А знаете ли вы, что значит быть контуженным воздушной волной? Для этого надо на спор подняться по насыпи к самым рельсам, по которым сейчас полыхнет отбойником локомотив и с воем загрохочет адски состав, проминая шпалы на стыках, как циклоп липовые половицы. Получив воздушным молотом под дых, вы скатитесь без сознания в английский ров и, выиграв таким образом спор, узнаете все про воздушную волну. А про железнодорожную милицию можно узнать, поступив примерно так же, как поступили корифеи детской комнаты милиции Курочкин и Солнышкин, когда закоротили отрезком трубы семафор, в силу чего вставший на ложный "красный" товарняк с десятком вагонов, беременных астраханскими арбузами, простоял полчаса, меча в обе стороны насыпи алую на разломе икру, до отвала потом накормившую пристанционный поселок "Пески" и окрестности.

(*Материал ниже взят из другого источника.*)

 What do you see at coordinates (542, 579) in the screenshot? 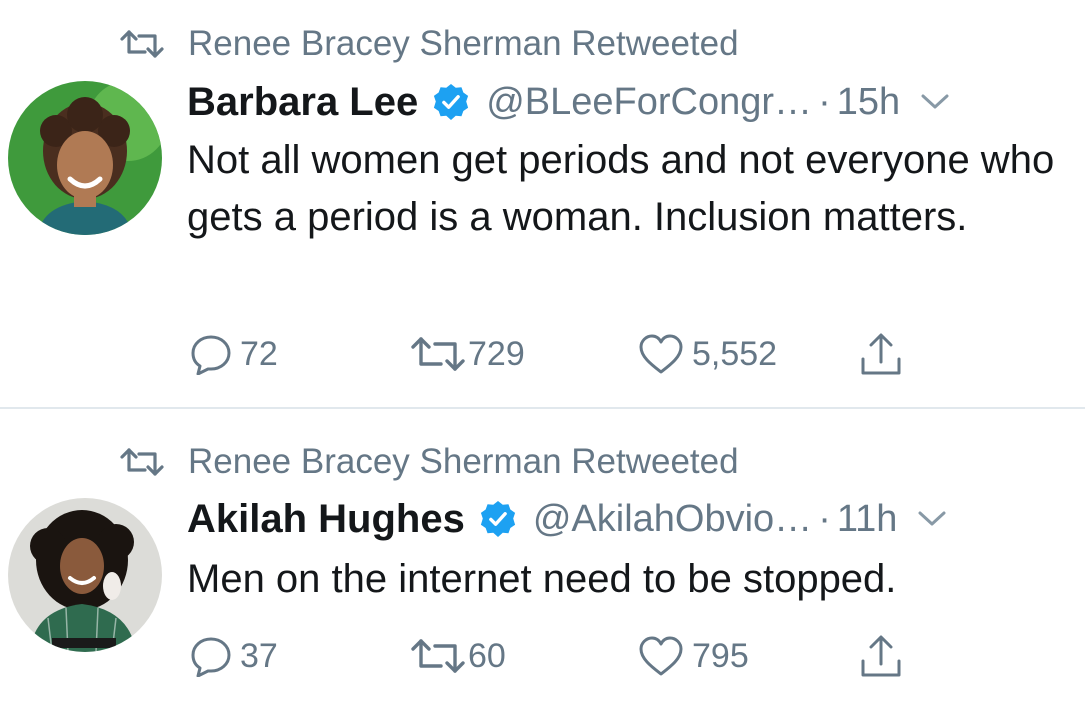
I see `tweet-text: Men on the internet need to be stopped.` at bounding box center [542, 579].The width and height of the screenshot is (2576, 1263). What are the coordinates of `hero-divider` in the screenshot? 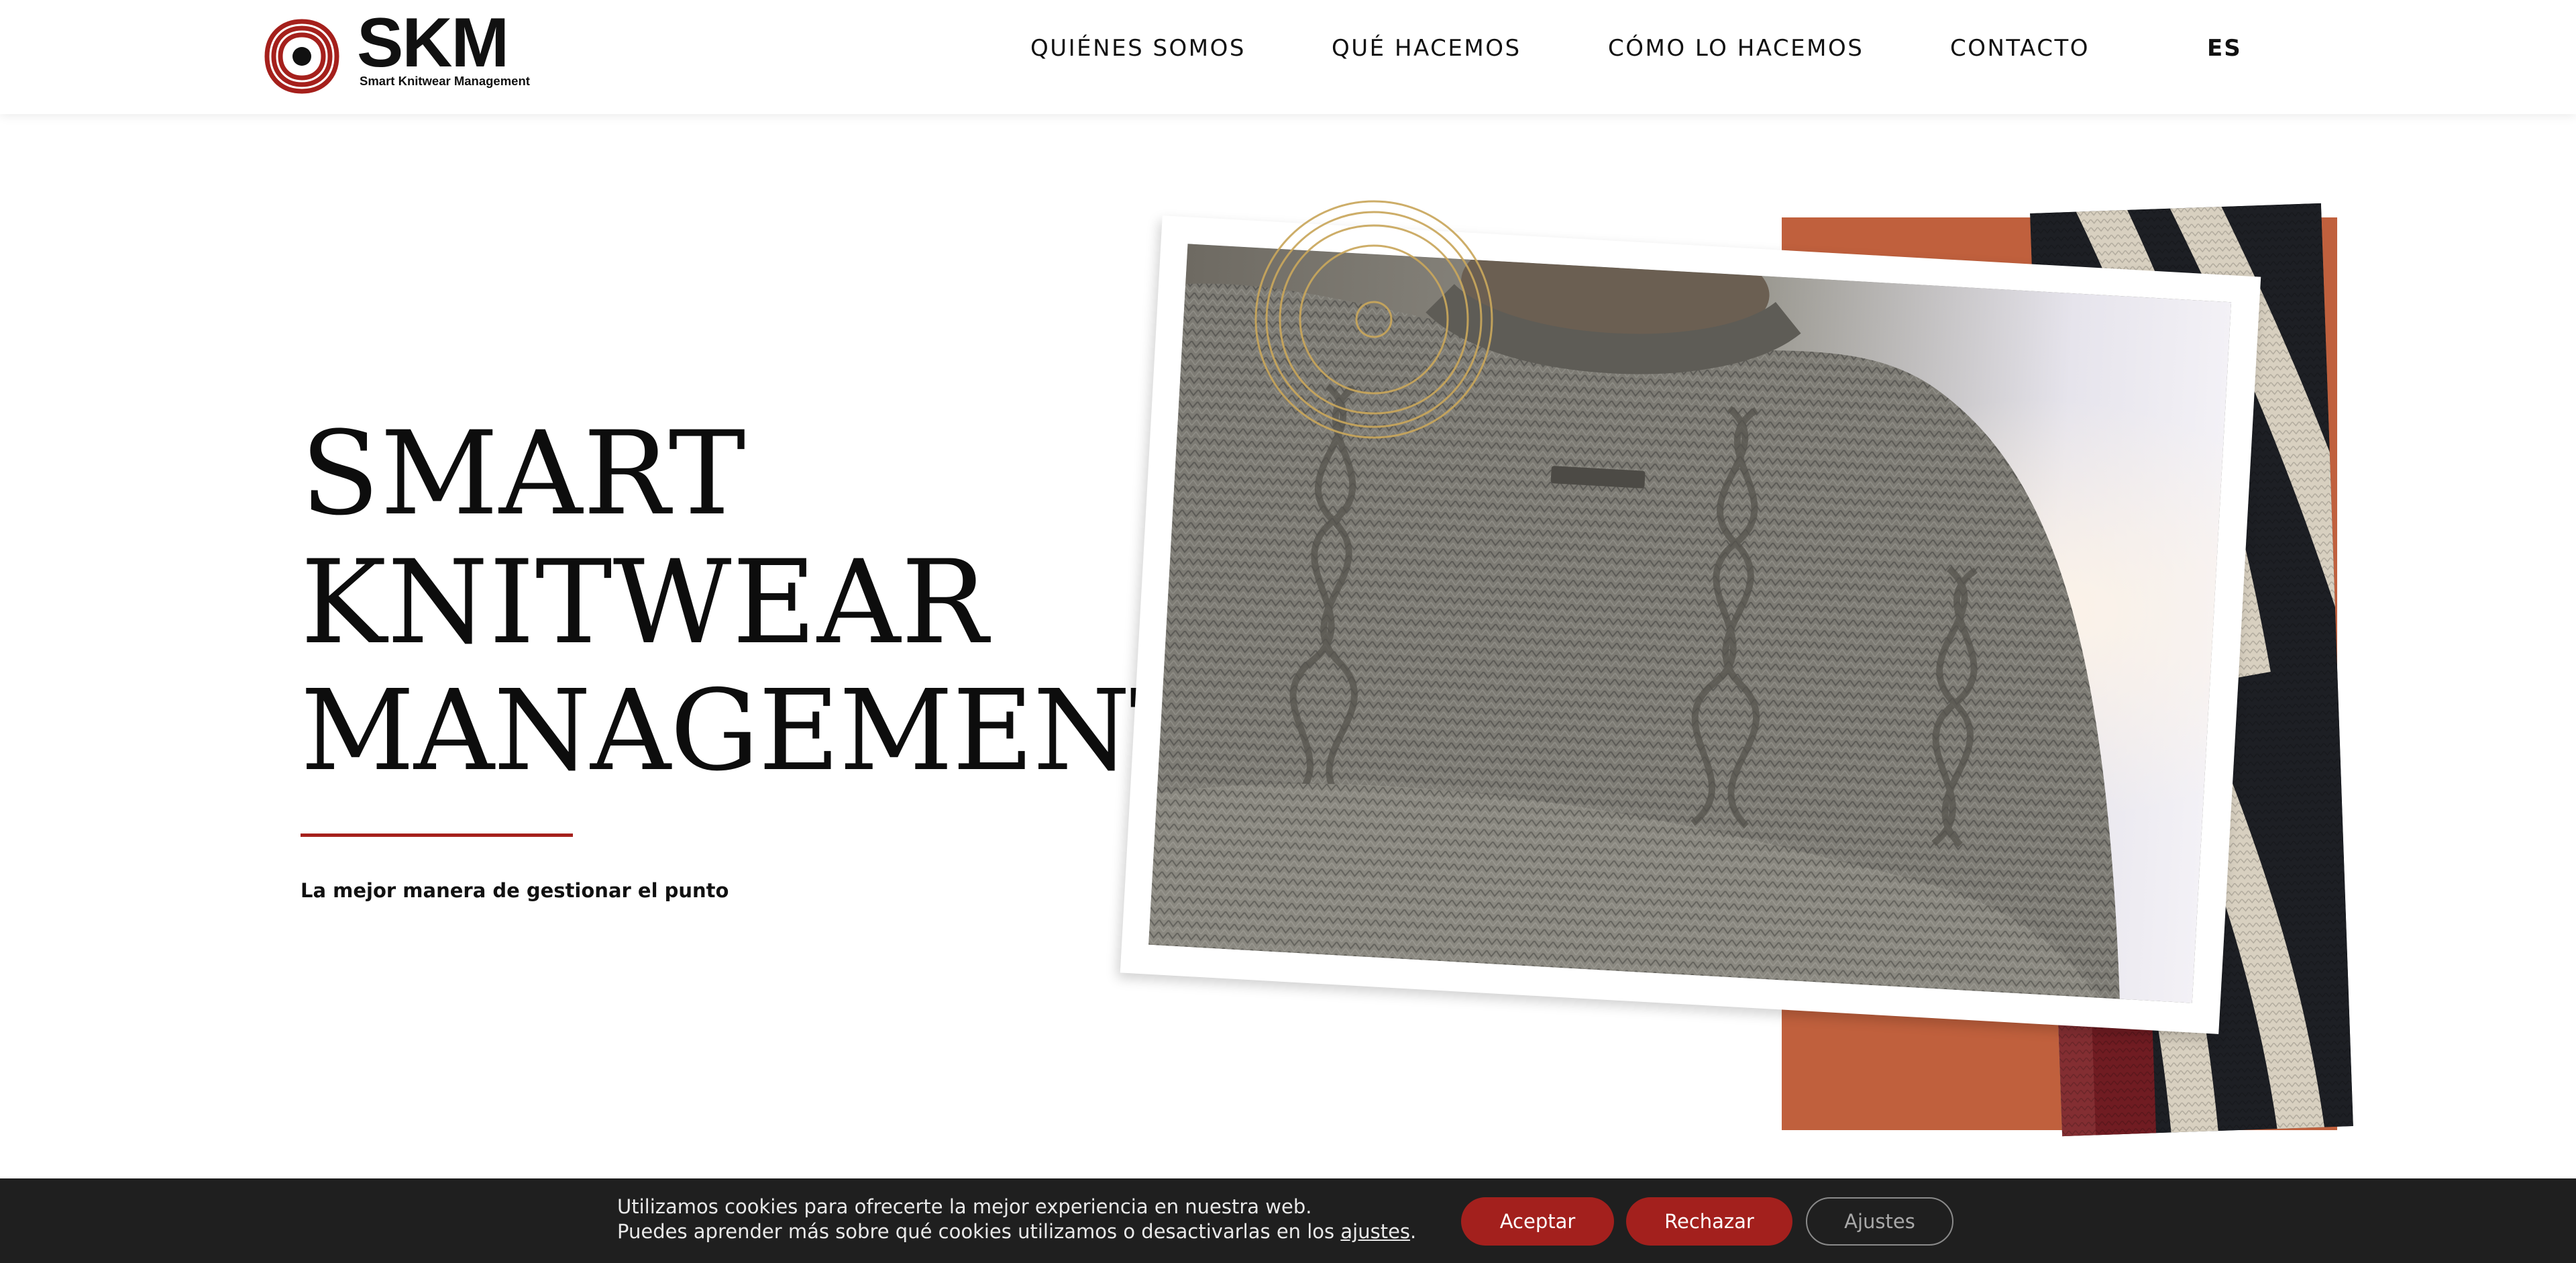 It's located at (437, 835).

Когда "Пески" сталкивались стенка на стенку с "Красным строителем", тела убитых (впрочем, иногда обходилось и без непоправимых утрат) выкладывали после битвы под "скорый", чтобы родственники потом с бельевыми щипцами собирали останки по шпалам в полиэтиленовые мешки из-под суперфосфатных удобрений (морковка, капуста, огурец на лицевой стороне), ориентируясь на кружащихся ворон.